Pero sobre Angus Addams podía pesar la sospecha de estar celoso, puesto que no tenía familia más allá de su excéntrico gemelo, así que las familias felices que tenían otras personas eran como una úlcera para él. El Senador, por otra parte, encontraba encantadora a la señora Pommeroy. Estaba embelesado con sus embarazos. Decía que la señora Pommeroy siempre parecía que estaba preñada por no haber podido evitarlo. Decía que la señora Pommeroy siempre parecía embarazada de una manera cautivadora, casi pidiendo disculpas.
La señora Pommeroy era excepcionalmente joven cuando se casó —aún no había cumplido los dieciséis— y disfrutaba absolutamente, ella sola y con su marido. Era una auténtica retozona. La joven señora Pommeroy bebía como una joven de los años veinte. Le encantaba beber. De hecho, bebía tanto durante sus embarazos que sus vecinos sospechaban que les había causado algún tipo de daño cerebral a sus hijos. Cualquiera que fuera la causa, ninguno de los siete críos Pommeroy aprendió a leer muy bien. Ni siquiera Webster Pommeroy podía leer un libro, y era el as de los listos en esa baraja.
De niña, Ruth Thomas a menudo se sentaba tranquilamente en un árbol y, cuando surgía la oportunidad, le lanzaba piedras a Webster Pommeroy. Él se las arrojaba a su vez, y le decía que era un culo maloliente.

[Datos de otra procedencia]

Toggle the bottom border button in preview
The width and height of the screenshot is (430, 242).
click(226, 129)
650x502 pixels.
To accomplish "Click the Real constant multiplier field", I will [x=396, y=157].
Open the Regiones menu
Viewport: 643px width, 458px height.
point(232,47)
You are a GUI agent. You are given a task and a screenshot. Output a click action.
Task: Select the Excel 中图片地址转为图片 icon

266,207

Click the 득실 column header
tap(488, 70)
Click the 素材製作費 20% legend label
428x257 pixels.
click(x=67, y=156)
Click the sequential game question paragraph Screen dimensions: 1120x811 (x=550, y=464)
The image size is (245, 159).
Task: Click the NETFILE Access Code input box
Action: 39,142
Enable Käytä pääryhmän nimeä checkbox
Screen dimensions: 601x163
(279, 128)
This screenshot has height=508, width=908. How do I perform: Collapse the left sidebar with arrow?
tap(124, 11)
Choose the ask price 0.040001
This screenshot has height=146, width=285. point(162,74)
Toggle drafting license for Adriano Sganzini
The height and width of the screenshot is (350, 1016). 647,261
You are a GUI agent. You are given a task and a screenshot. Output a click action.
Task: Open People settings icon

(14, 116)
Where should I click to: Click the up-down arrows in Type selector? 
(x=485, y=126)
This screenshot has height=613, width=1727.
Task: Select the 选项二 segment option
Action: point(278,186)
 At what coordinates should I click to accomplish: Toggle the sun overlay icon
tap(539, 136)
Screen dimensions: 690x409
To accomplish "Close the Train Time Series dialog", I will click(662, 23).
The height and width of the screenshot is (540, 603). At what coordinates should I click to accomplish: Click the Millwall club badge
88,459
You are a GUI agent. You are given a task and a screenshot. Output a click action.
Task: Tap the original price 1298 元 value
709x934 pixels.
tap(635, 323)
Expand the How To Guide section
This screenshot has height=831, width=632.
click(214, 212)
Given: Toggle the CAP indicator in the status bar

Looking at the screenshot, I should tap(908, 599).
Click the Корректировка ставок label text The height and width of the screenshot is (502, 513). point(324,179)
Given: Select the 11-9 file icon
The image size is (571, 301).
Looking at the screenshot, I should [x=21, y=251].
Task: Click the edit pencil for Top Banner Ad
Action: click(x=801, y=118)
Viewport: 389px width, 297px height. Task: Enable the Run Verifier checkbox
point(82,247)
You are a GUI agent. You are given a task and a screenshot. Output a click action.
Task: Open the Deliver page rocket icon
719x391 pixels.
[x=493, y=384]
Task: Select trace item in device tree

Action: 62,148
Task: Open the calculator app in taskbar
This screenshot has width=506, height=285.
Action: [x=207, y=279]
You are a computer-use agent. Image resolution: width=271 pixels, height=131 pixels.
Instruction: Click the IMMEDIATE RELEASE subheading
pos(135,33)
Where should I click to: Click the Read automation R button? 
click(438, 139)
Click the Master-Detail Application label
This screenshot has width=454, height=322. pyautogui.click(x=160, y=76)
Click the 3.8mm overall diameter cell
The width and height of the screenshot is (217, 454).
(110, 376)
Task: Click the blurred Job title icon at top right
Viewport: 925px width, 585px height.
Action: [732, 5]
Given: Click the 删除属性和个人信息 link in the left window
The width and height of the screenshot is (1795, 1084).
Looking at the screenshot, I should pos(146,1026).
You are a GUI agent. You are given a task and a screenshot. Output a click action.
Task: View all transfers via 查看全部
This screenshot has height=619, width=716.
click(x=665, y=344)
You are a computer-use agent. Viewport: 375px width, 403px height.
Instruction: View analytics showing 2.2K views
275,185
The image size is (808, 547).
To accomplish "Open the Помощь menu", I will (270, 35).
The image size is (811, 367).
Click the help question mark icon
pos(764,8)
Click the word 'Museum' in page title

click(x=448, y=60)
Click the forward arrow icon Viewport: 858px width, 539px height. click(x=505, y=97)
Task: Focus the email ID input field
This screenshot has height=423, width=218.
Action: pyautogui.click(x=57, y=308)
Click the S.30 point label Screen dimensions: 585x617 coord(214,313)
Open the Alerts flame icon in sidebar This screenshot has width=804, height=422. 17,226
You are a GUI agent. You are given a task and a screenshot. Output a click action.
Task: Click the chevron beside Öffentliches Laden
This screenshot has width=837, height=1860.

—¿Ah, sí? ¿Dónde has leído eso? —le gritaba ella. Entonces Webster Pommeroy la bajaba a la fuerza del árbol y la golpeaba en la cara. Ruth era una niña lista a la que a veces le era difícil dejar de hacer comentarios de listilla. Los golpes en la cara eran lo que sucedía, o eso suponía Ruth, a las niñas pequeñas y listas que vivían al lado de tantos Pommeroy. x
hombres y langostas
Cuando Ruth Thomas tenía nueve años, le sucedió un acontecimiento muy importante. Su madre dejó Fort Niles. Su padre, Stan Thomas, se fue con ella. Fueron a Rockland. Se suponía que se iban a quedar allí solo una semana o dos. El plan era que Ruth viviera con los Pommeroy un breve periodo. Solo hasta que sus padres volvieran. Pero algo complicado sucedió en Rockland, y la madre de Ruth no volvió. No se le explicaron los detalles a Ruth en ese momento.
Finalmente, el padre de Ruth regresó, pero no por mucho tiempo, así que Ruth se terminó quedando con los Pommeroy durante meses. Se terminó quedando con ellos durante todo el verano. Este suceso tan significativo no fue excesivamente traumático, porque Ruth quería de verdad a la señora Pommeroy. Le encantaba la idea de vivir con ella. Quería estar con ella todo el tiempo. Y la señora Pommeroy amaba a Ruth.
—¡Eres como una hija! —A la señora Pommeroy le gustaba decir eso a Ruth—. ¡Eres como la condenada hija que nunca, nunca he tenido!
La señora Pommeroy tenía una curiosa manera de pronunciar la palabra hija, con un sonido precioso, como de plumas, a los oídos de Ruth. Como cualquiera que hubiera nacido en Fort Niles o en Courne Haven, la señora Pommeroy hablaba con el deje reconocido a través de Nueva Inglaterra como del nordeste, una pizca desviado del acento de los primeros moradores irlandoescoceses, definido por una desconsideración casi criminal de la letra erre. A Ruth le encantaba ese sonido. La madre de Ruth no tenía esa preciosa entonación, y tampoco usaba palabras como maldito, joder, mierda y gilipollas, palabras que salpicaban de manera deliciosa el discurso de los pescadores de langostas y muchas de sus mujeres. La madre de Ruth tampoco bebía grandes cantidades de ron y después se volvía indulgente y amorosa, como le pasaba a la señora Pommeroy todos los días.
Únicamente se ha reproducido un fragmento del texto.